Rod McNicol (born Melbourne 1946) is an Australian photographer.
Rod McNicol |
---|
In 1968 he left for Europe and spent the following four years travelling and working in Europe, North Africa, and the Middle East. He returned to Australia in 1973 and studied photography at Prahran College in 1974. In 1975 he co-founded The Photographers' Gallery and Workshop, South Yarra. [1]
McNicol held his first exhibition (shared with Carol Jerrems) at Brummels Gallery in 1978, [2] and later that same year he moved into an old warehouse studio in Fitzroy.
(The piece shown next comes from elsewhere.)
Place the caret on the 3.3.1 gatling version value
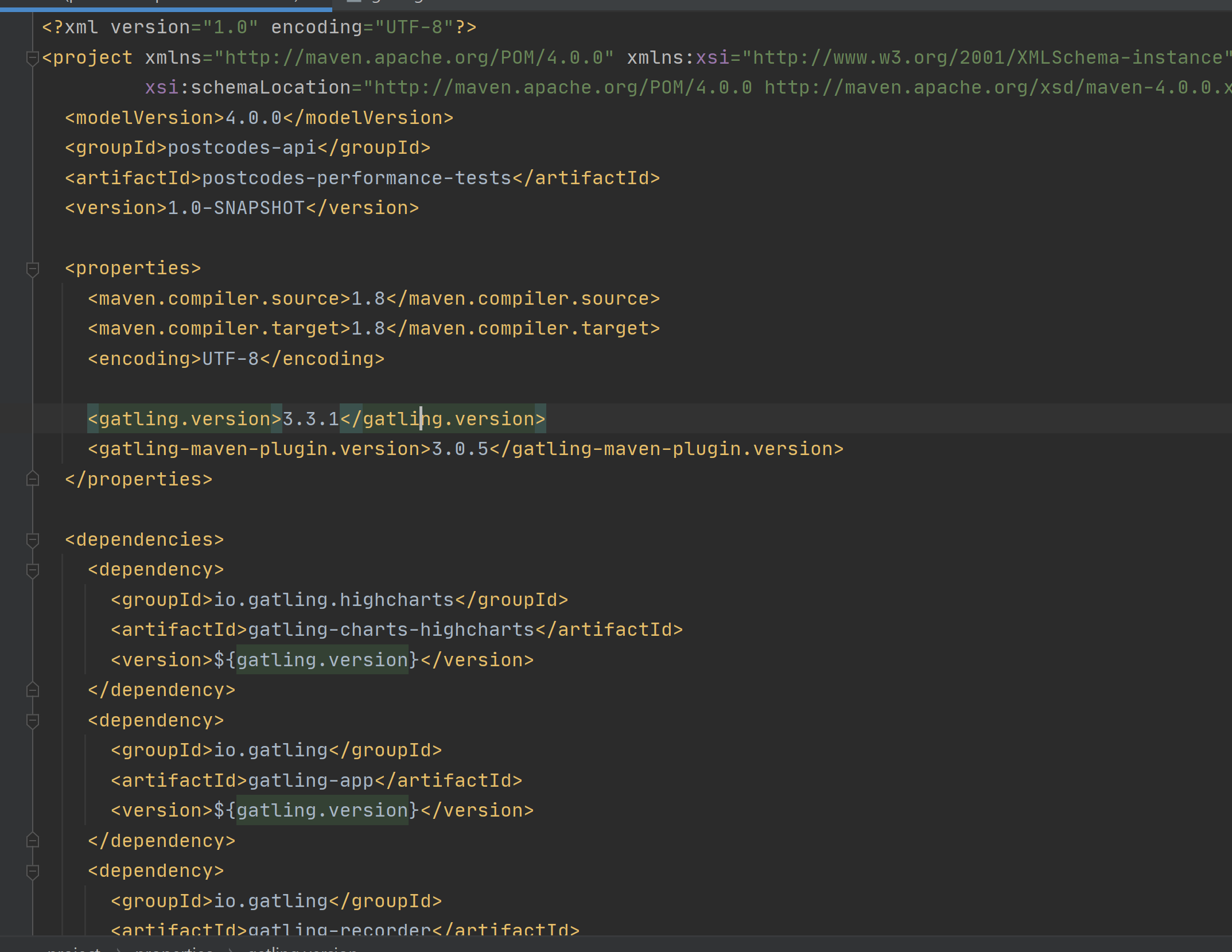 [x=310, y=418]
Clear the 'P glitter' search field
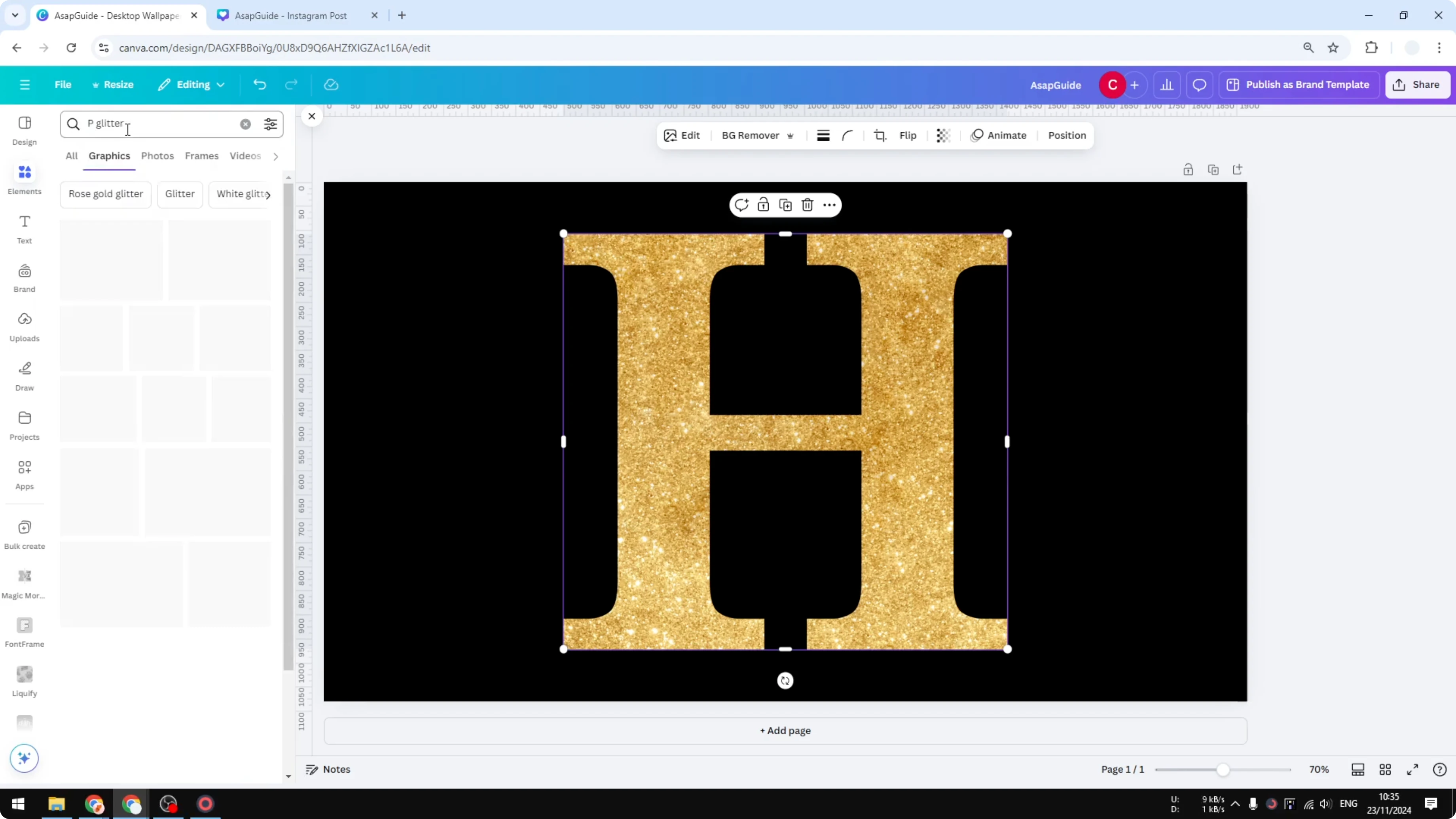 pos(245,124)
He has lived and worked in this old daylit studio since then, refining and defining his singular fascination with photographic portraiture. [3]
McNicol has always drawn his sitters from those around him, his peers, his friends, and other subjects from the rich inner-city life of his milieu. Echoing early 19th century photographic portraiture by evoking a gentle stillness tempered by an unrelenting directness to the camera, he pares portraiture back to something of its bare essence. [1]
McNicol studied Photography at Prahran College 1970s [4] and in 2007 he completed an MFA (Masters of Fine Art) at Monash University. [1]
In 2004, he won the Australian Photographic Portrait Prize [5] at the Art Gallery of New South Wales, and in 2012 he won the National Photographic Portrait Prize, [6] held at the National Portrait Gallery (Australia). He has works in major collections including: the National Gallery of Victoria, the National Gallery of Australia, the National Portrait Gallery (Australia), the Art Gallery of New South Wales, and the Bibliothèque nationale de France.